With no addition or omission, return the entries below.

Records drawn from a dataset
━━━━━━

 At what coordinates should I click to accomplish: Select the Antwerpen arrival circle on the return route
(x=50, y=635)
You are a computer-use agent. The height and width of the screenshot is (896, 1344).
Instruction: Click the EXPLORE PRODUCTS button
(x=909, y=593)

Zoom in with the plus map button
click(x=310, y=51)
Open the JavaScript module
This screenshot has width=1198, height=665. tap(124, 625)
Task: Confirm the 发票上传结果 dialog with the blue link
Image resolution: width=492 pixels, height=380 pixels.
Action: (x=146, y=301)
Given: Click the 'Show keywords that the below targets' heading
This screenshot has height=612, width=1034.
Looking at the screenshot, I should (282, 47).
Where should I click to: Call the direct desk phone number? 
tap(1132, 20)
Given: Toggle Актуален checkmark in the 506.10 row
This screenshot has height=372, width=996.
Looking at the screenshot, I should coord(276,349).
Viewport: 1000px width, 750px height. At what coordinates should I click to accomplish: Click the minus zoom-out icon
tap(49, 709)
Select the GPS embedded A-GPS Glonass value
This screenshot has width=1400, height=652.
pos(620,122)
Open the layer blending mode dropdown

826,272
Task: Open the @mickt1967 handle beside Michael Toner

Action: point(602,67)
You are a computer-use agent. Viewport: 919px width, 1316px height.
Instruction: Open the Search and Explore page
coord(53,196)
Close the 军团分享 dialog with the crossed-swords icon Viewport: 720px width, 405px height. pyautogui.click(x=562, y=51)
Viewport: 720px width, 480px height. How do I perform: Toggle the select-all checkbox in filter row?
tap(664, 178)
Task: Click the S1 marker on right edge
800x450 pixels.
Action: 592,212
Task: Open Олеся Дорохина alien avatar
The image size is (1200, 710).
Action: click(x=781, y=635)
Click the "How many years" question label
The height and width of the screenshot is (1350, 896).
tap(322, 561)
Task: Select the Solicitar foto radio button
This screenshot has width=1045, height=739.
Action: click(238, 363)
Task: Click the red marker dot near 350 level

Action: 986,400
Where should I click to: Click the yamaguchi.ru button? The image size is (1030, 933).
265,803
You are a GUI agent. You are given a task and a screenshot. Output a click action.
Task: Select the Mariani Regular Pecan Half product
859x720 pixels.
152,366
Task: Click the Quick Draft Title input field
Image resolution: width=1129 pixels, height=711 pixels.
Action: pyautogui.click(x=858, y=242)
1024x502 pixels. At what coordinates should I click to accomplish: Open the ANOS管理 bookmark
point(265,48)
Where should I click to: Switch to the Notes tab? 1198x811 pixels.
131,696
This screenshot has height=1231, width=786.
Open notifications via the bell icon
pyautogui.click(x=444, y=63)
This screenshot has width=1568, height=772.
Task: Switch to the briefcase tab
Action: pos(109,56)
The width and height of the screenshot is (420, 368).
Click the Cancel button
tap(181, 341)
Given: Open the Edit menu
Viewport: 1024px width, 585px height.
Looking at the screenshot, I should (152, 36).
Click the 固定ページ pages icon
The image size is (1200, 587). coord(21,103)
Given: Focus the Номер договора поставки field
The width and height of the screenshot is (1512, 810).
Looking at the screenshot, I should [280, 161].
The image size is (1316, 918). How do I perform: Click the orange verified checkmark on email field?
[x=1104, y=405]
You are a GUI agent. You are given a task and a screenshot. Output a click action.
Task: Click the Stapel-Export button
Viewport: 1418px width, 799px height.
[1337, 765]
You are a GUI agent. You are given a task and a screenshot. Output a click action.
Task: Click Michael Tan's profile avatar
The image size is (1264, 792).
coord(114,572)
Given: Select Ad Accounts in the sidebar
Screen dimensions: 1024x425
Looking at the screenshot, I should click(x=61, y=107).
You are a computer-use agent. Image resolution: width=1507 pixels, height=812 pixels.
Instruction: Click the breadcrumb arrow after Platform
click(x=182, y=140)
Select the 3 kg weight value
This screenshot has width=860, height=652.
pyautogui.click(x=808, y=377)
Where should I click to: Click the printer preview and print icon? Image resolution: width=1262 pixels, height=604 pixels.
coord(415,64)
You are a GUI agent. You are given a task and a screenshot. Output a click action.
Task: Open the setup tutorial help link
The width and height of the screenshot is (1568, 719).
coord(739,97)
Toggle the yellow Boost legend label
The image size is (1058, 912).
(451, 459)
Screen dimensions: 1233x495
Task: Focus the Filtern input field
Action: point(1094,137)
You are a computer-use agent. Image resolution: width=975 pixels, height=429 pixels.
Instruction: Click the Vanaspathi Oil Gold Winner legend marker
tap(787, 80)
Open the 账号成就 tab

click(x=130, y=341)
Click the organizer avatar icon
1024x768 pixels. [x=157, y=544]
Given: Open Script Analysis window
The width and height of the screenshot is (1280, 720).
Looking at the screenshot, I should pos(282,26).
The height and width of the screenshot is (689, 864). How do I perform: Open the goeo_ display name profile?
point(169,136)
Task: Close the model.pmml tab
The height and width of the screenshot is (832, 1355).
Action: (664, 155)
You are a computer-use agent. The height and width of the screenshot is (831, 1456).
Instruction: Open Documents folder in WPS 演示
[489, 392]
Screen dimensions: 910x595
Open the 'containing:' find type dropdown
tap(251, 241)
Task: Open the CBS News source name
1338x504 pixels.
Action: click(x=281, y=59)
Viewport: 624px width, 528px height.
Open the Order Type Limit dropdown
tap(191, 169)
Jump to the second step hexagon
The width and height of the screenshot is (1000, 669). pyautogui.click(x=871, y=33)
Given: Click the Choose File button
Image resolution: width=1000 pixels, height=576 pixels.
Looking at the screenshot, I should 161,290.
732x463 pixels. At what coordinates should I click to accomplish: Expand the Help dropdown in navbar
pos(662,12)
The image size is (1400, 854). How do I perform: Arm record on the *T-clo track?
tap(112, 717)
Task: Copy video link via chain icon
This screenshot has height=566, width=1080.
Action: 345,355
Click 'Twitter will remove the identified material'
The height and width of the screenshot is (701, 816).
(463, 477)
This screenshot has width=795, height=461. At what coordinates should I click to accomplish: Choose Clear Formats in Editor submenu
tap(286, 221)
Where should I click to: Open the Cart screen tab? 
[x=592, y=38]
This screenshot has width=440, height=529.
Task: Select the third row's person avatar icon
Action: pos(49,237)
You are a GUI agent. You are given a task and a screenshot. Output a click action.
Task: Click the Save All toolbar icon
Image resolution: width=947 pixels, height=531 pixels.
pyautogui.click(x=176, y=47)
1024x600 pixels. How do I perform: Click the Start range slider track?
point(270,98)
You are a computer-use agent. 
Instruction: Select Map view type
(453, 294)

━━━━━━

Task answer
 At what coordinates should I click to accomplish: Select the Antwerpen arrival circle on the return route
(x=50, y=635)
You are a computer-use agent. The height and width of the screenshot is (896, 1344).
Instruction: Click the EXPLORE PRODUCTS button
(x=909, y=593)

Zoom in with the plus map button
click(x=310, y=51)
Open the JavaScript module
This screenshot has width=1198, height=665. tap(124, 625)
Task: Confirm the 发票上传结果 dialog with the blue link
Image resolution: width=492 pixels, height=380 pixels.
Action: (x=146, y=301)
Given: Click the 'Show keywords that the below targets' heading
This screenshot has height=612, width=1034.
Looking at the screenshot, I should (282, 47).
Where should I click to: Call the direct desk phone number? 
tap(1132, 20)
Given: Toggle Актуален checkmark in the 506.10 row
This screenshot has height=372, width=996.
Looking at the screenshot, I should coord(276,349).
Viewport: 1000px width, 750px height. At what coordinates should I click to accomplish: Click the minus zoom-out icon
tap(49, 709)
Select the GPS embedded A-GPS Glonass value
This screenshot has width=1400, height=652.
pos(620,122)
Open the layer blending mode dropdown

826,272
Task: Open the @mickt1967 handle beside Michael Toner

Action: point(602,67)
You are a computer-use agent. Viewport: 919px width, 1316px height.
Instruction: Open the Search and Explore page
coord(53,196)
Close the 军团分享 dialog with the crossed-swords icon Viewport: 720px width, 405px height. pyautogui.click(x=562, y=51)
Viewport: 720px width, 480px height. How do I perform: Toggle the select-all checkbox in filter row?
tap(664, 178)
Task: Click the S1 marker on right edge
800x450 pixels.
Action: 592,212
Task: Open Олеся Дорохина alien avatar
The image size is (1200, 710).
Action: click(x=781, y=635)
Click the "How many years" question label
The height and width of the screenshot is (1350, 896).
tap(322, 561)
Task: Select the Solicitar foto radio button
This screenshot has width=1045, height=739.
Action: click(238, 363)
Task: Click the red marker dot near 350 level

Action: 986,400
Where should I click to: Click the yamaguchi.ru button? The image size is (1030, 933).
265,803
You are a GUI agent. You are given a task and a screenshot. Output a click action.
Task: Select the Mariani Regular Pecan Half product
859x720 pixels.
152,366
Task: Click the Quick Draft Title input field
Image resolution: width=1129 pixels, height=711 pixels.
Action: pyautogui.click(x=858, y=242)
1024x502 pixels. At what coordinates should I click to accomplish: Open the ANOS管理 bookmark
point(265,48)
Where should I click to: Switch to the Notes tab? 1198x811 pixels.
131,696
This screenshot has height=1231, width=786.
Open notifications via the bell icon
pyautogui.click(x=444, y=63)
This screenshot has width=1568, height=772.
Task: Switch to the briefcase tab
Action: pos(109,56)
The width and height of the screenshot is (420, 368).
Click the Cancel button
tap(181, 341)
Given: Open the Edit menu
Viewport: 1024px width, 585px height.
Looking at the screenshot, I should (152, 36).
Click the 固定ページ pages icon
The image size is (1200, 587). coord(21,103)
Given: Focus the Номер договора поставки field
The width and height of the screenshot is (1512, 810).
Looking at the screenshot, I should [280, 161].
The image size is (1316, 918). How do I perform: Click the orange verified checkmark on email field?
[x=1104, y=405]
You are a GUI agent. You are given a task and a screenshot. Output a click action.
Task: Click the Stapel-Export button
Viewport: 1418px width, 799px height.
[1337, 765]
You are a GUI agent. You are given a task and a screenshot. Output a click action.
Task: Click Michael Tan's profile avatar
The image size is (1264, 792).
coord(114,572)
Given: Select Ad Accounts in the sidebar
Screen dimensions: 1024x425
Looking at the screenshot, I should click(x=61, y=107).
You are a computer-use agent. Image resolution: width=1507 pixels, height=812 pixels.
Instruction: Click the breadcrumb arrow after Platform
click(x=182, y=140)
Select the 3 kg weight value
This screenshot has width=860, height=652.
pyautogui.click(x=808, y=377)
Where should I click to: Click the printer preview and print icon? Image resolution: width=1262 pixels, height=604 pixels.
coord(415,64)
You are a GUI agent. You are given a task and a screenshot. Output a click action.
Task: Open the setup tutorial help link
The width and height of the screenshot is (1568, 719).
coord(739,97)
Toggle the yellow Boost legend label
The image size is (1058, 912).
(451, 459)
Screen dimensions: 1233x495
Task: Focus the Filtern input field
Action: point(1094,137)
You are a computer-use agent. Image resolution: width=975 pixels, height=429 pixels.
Instruction: Click the Vanaspathi Oil Gold Winner legend marker
tap(787, 80)
Open the 账号成就 tab

click(x=130, y=341)
Click the organizer avatar icon
1024x768 pixels. [x=157, y=544]
Given: Open Script Analysis window
The width and height of the screenshot is (1280, 720).
Looking at the screenshot, I should pos(282,26).
The height and width of the screenshot is (689, 864). How do I perform: Open the goeo_ display name profile?
point(169,136)
Task: Close the model.pmml tab
The height and width of the screenshot is (832, 1355).
Action: (664, 155)
You are a computer-use agent. The height and width of the screenshot is (831, 1456).
Instruction: Open Documents folder in WPS 演示
[489, 392]
Screen dimensions: 910x595
Open the 'containing:' find type dropdown
tap(251, 241)
Task: Open the CBS News source name
1338x504 pixels.
Action: click(x=281, y=59)
Viewport: 624px width, 528px height.
Open the Order Type Limit dropdown
tap(191, 169)
Jump to the second step hexagon
The width and height of the screenshot is (1000, 669). pyautogui.click(x=871, y=33)
Given: Click the Choose File button
Image resolution: width=1000 pixels, height=576 pixels.
Looking at the screenshot, I should 161,290.
732x463 pixels. At what coordinates should I click to accomplish: Expand the Help dropdown in navbar
pos(662,12)
The image size is (1400, 854). How do I perform: Arm record on the *T-clo track?
tap(112, 717)
Task: Copy video link via chain icon
This screenshot has height=566, width=1080.
Action: 345,355
Click 'Twitter will remove the identified material'
The height and width of the screenshot is (701, 816).
(463, 477)
This screenshot has width=795, height=461. At what coordinates should I click to accomplish: Choose Clear Formats in Editor submenu
tap(286, 221)
Where should I click to: Open the Cart screen tab? 
[x=592, y=38]
This screenshot has width=440, height=529.
Task: Select the third row's person avatar icon
Action: pos(49,237)
You are a GUI agent. You are given a task and a screenshot. Output a click action.
Task: Click the Save All toolbar icon
Image resolution: width=947 pixels, height=531 pixels.
pyautogui.click(x=176, y=47)
1024x600 pixels. How do I perform: Click the Start range slider track?
point(270,98)
You are a computer-use agent. 
Instruction: Select Map view type
(453, 294)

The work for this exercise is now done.